Antonio Watts

No. 9 – Louisville Cardinals
- Position: Safety / linebacker
- Class: Senior

Personal information
- Born: February 12, 2003 (age 23)
- Listed height: 6 ft 2 in (1.88 m)
- Listed weight: 225 lb (102 kg)

Career information
- High school: Carver (Columbus, Georgia)
- College: Louisville (2022–present)
- Stats at ESPN

= Antonio Watts =

American football player (born 2003)

Antonio Watts (born February 12, 2003) is an American college football safety and linebacker for the Louisville Cardinals.

==Earlyl life==
Watts started playing football at the age of five. "He was always the one who wanted to hit people," said his older brother Antwone. Watts attended George Washington Carver High School in Columbus, Georgia. He teamed up with both of his older brothers on the football team as a freshman in 2018. As a junior, Watts recorded 62 tackles, nine tackles for loss, and three interceptions. As a senior, he posted 104 tackles, seven tackles for loss, four interceptions, three forced fumbles, and 21 pass breakups. Watts garnered first-team All-State Class 4-A honors. He also participated in track and field.

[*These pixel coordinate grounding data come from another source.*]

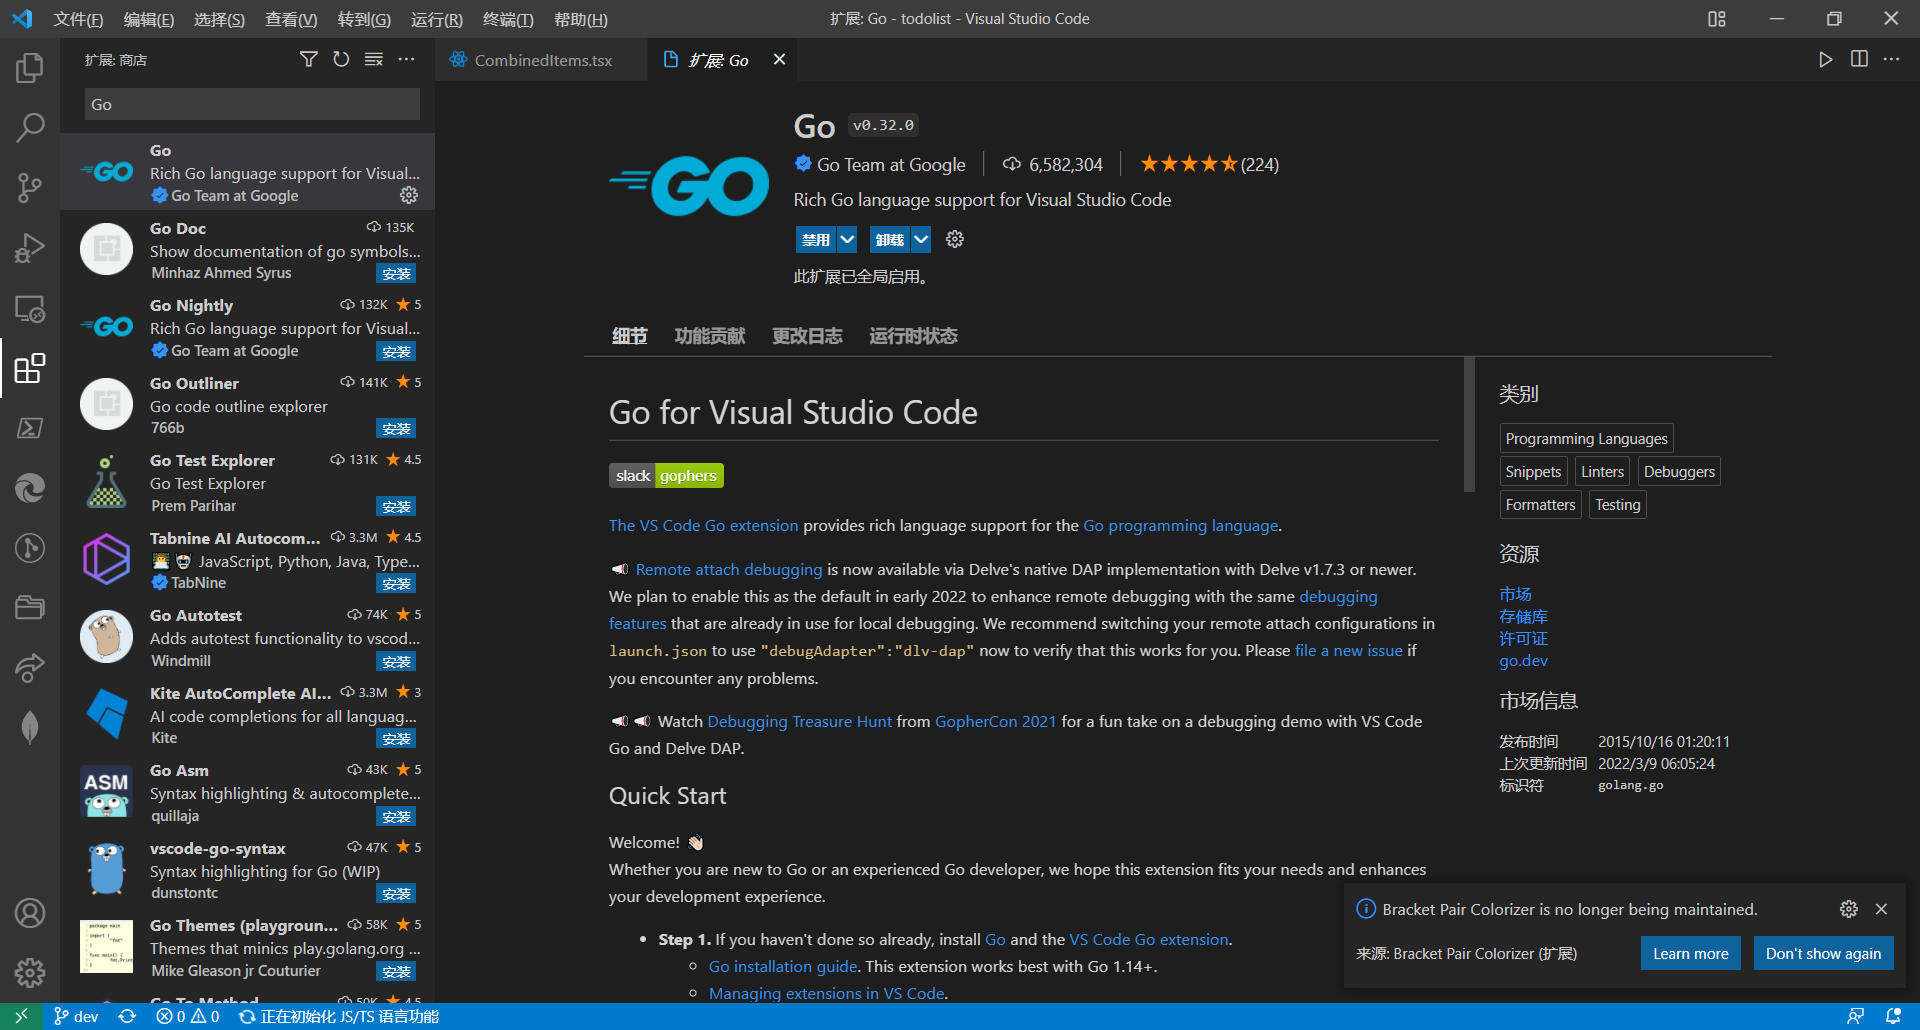
Task: Click the dev branch status bar item
Action: (76, 1016)
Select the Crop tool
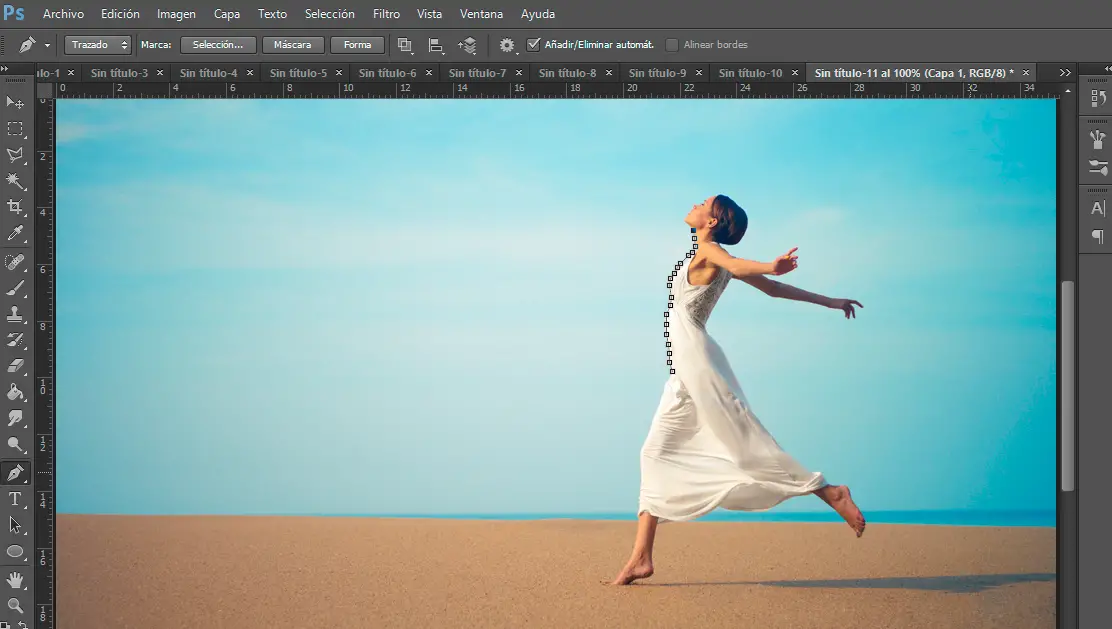Image resolution: width=1112 pixels, height=629 pixels. 15,207

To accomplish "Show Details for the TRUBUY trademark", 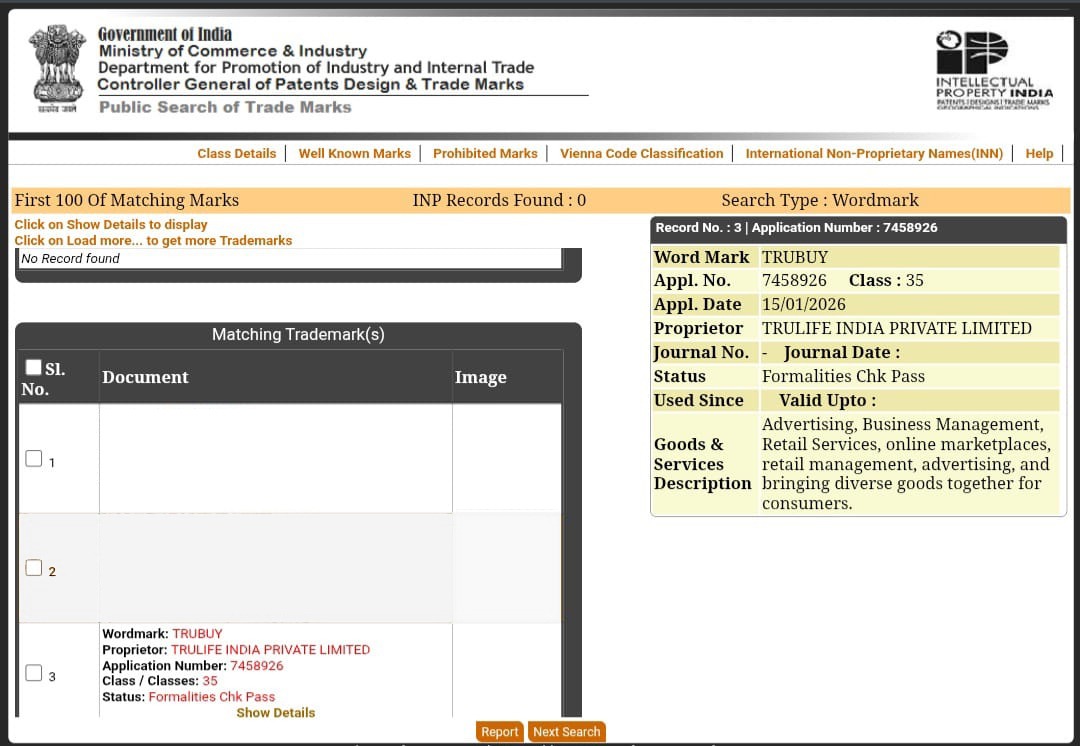I will pos(275,712).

Watts was rated as a three-star recruit by ESPN and 247Sports; these outlets ranked him as the No. 77 and No. 131 safety, respectively, in the class of 2022. He received multiple offers from NCAA Division I programs, including Akron, East Carolina, Eastern Michigan, Kent State, Louisville, South Alabama, and Syracuse. On January 30, 2022, Watts verbally committed to play college football for the Louisville Cardinals. He signed with the team three days later.

==College career==
As a freshman in 2022, Watts was redshirted. In 2023, he played in 14 games, tallying 30 tackles, six tackles for loss, one sack, and one forced fumble. Heading into the 2024 season, Watts beat out Ben Perry for the starting job at the "STAR" position, a hybrid safety/linebacker role similar to a rover. In the 2024 Sun Bowl, he knocked away the potential game-winning pass on a two-point try in the final seconds to seal the 35-34 win over Washington. Watts started all 13 games that season. He posted 51 tackles, 6.5 tackles for loss, four pass breakups, and one forced fumble.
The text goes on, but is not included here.